[Saved entries]

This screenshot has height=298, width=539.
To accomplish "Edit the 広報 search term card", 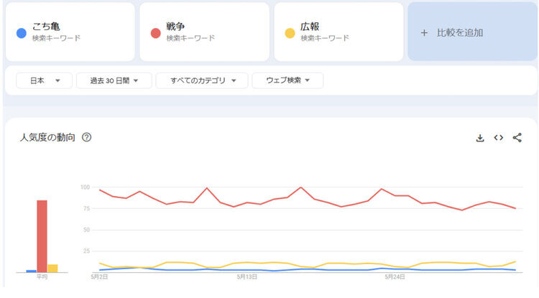I will pyautogui.click(x=338, y=32).
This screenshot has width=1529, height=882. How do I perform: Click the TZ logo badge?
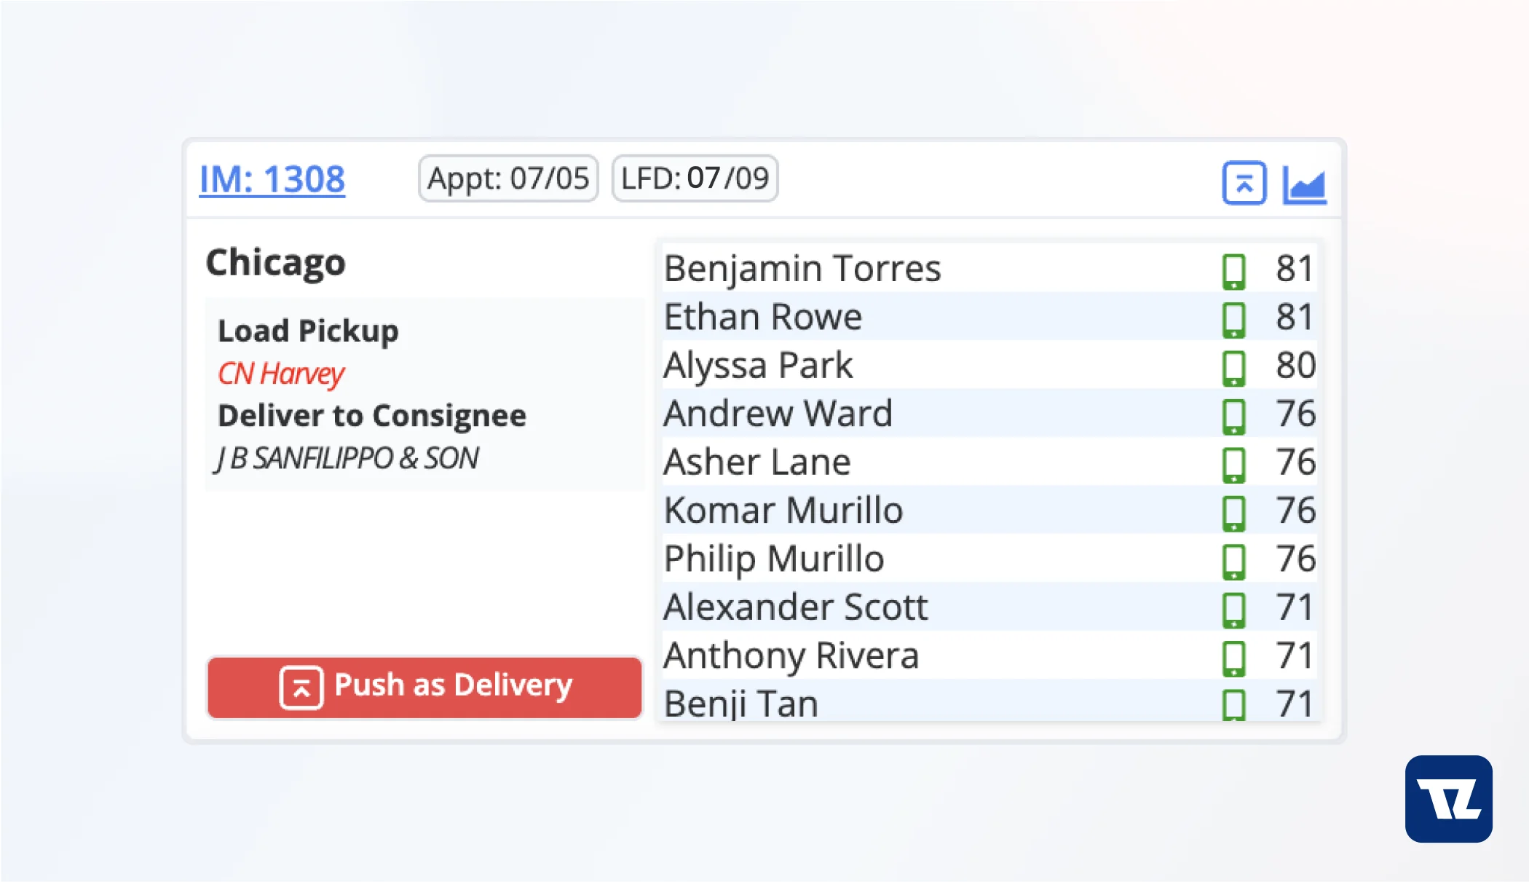pos(1448,799)
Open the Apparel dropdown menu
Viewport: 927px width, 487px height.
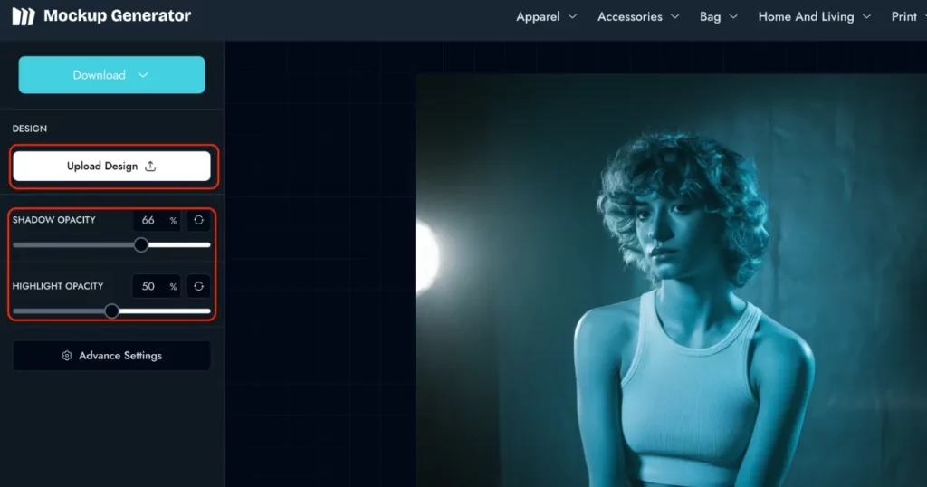point(546,17)
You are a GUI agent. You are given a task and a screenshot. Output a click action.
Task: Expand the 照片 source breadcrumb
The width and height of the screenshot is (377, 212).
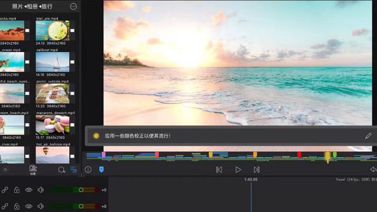tap(17, 6)
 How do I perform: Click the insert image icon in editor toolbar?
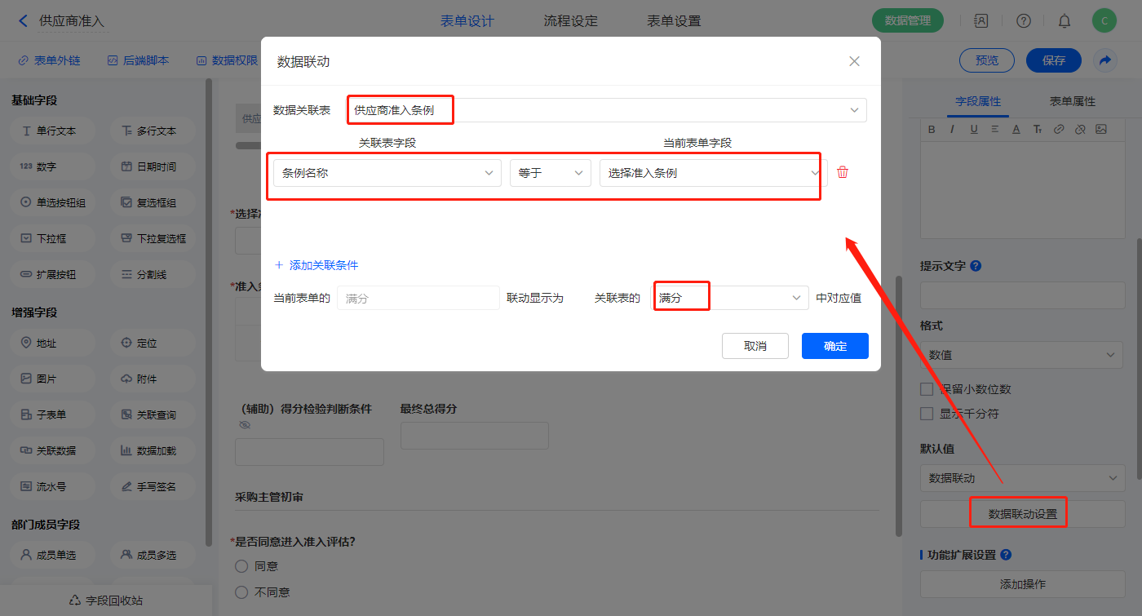[1100, 129]
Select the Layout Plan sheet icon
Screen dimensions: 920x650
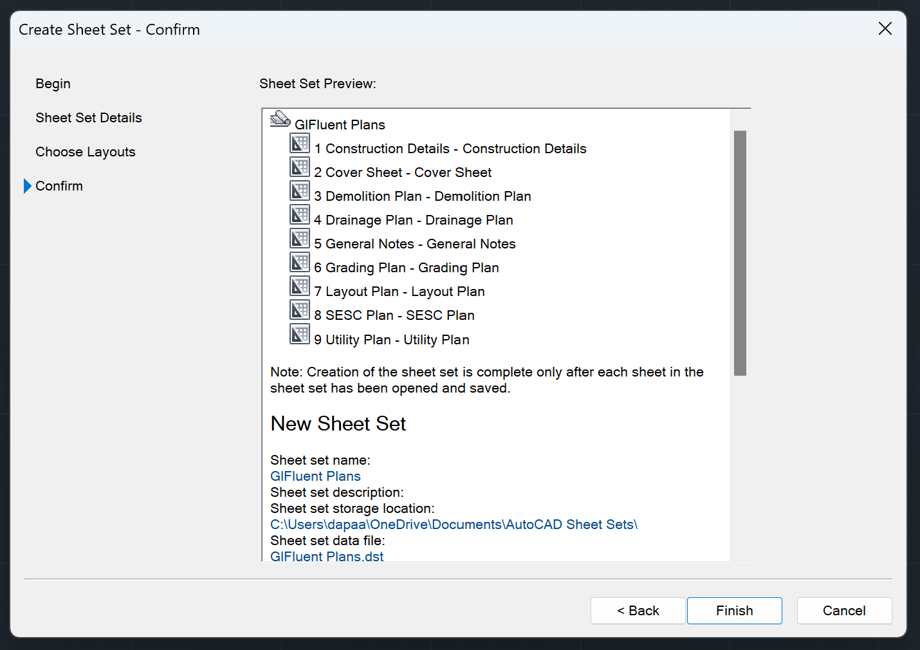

## YOUR OBJECTIVE
Leave out the pictures, and retype exactly the lines from the one containing "Task: Expand the 照片 source breadcrumb" through the last line of the data above, no more and no less.

## EXERCISE RESPONSE
Task: Expand the 照片 source breadcrumb
The width and height of the screenshot is (377, 212).
tap(17, 6)
 How do I perform: Click the insert image icon in editor toolbar?
[1100, 129]
Select the Layout Plan sheet icon
Screen dimensions: 920x650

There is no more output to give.